**Goal of the exercise:** Only the lines from the one containing "Open the Seite menu" through the end of the entries are to be copied, exactly and without pictures, please.
-- -- --
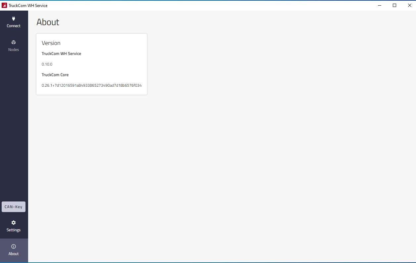
Task: Click the 0.10.0 version number
Action: point(47,64)
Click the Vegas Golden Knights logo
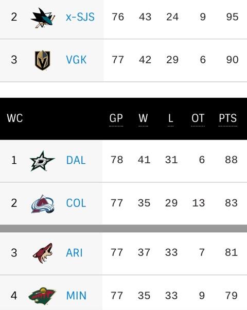Screen dimensions: 247x310 click(43, 60)
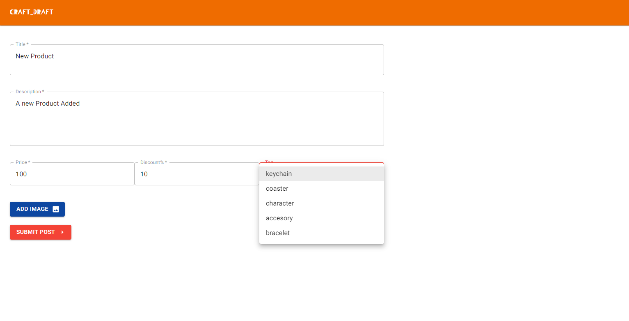Screen dimensions: 629x321
Task: Select keychain from the Tag dropdown
Action: pyautogui.click(x=279, y=173)

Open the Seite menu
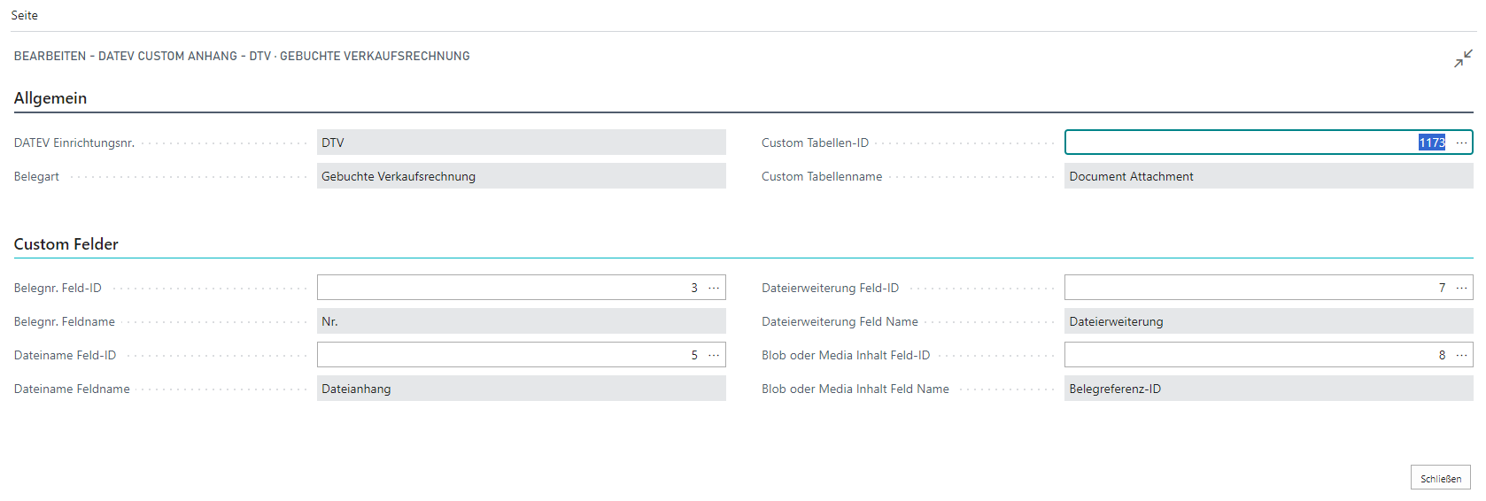pyautogui.click(x=24, y=15)
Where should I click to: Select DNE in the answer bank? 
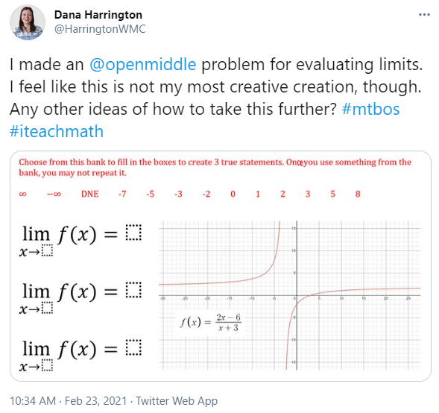(x=89, y=194)
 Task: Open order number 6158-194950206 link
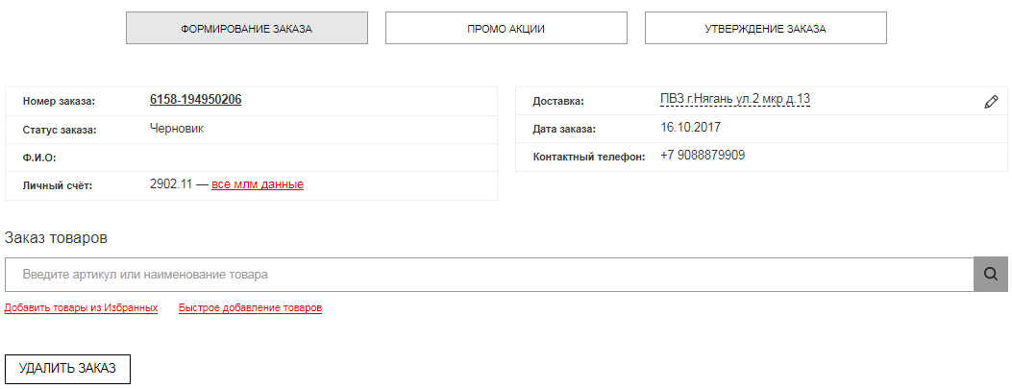pyautogui.click(x=195, y=99)
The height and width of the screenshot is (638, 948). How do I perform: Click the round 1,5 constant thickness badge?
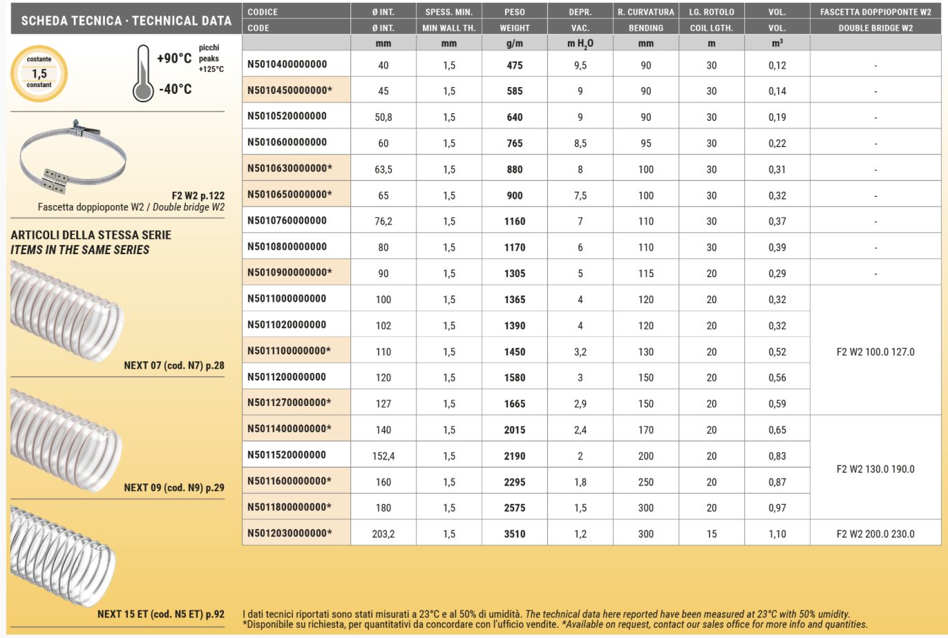pos(39,73)
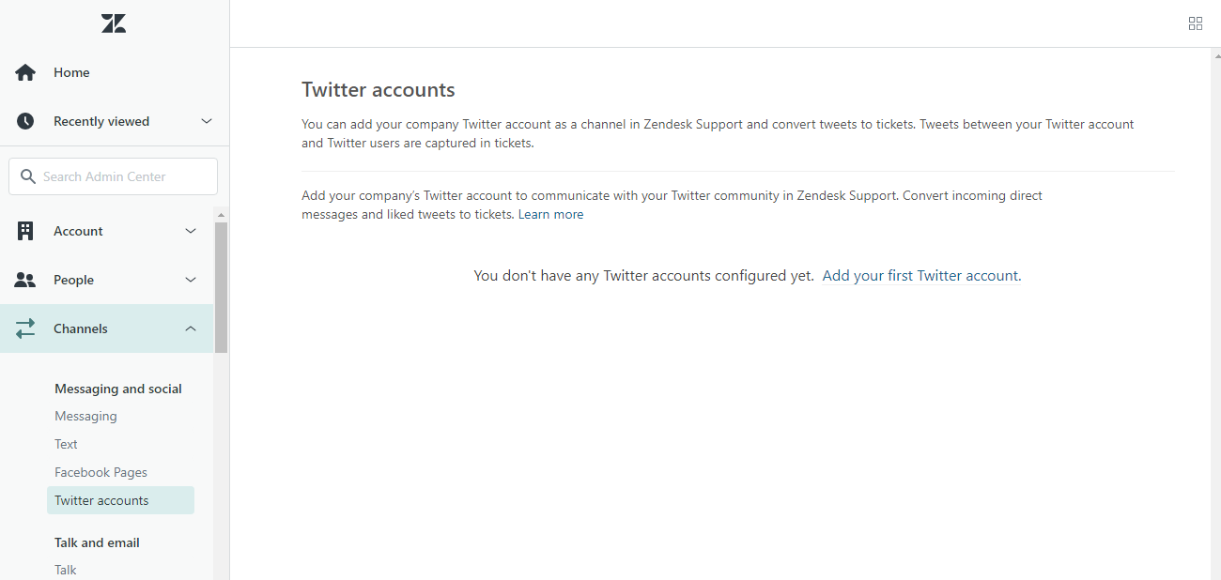The height and width of the screenshot is (580, 1221).
Task: Click the Zendesk logo at the top
Action: pos(113,23)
-- -- --
**Result for this exercise:**
Open the Seite menu
pyautogui.click(x=24, y=15)
Where should I click to: Select DNE in the answer bank? 
(x=89, y=194)
 Task: Open order number 6158-194950206 link
pyautogui.click(x=195, y=99)
The height and width of the screenshot is (638, 948). How do I perform: Click the round 1,5 constant thickness badge?
pos(39,73)
The height and width of the screenshot is (580, 1221).
Task: Click the Zendesk logo at the top
Action: pos(113,23)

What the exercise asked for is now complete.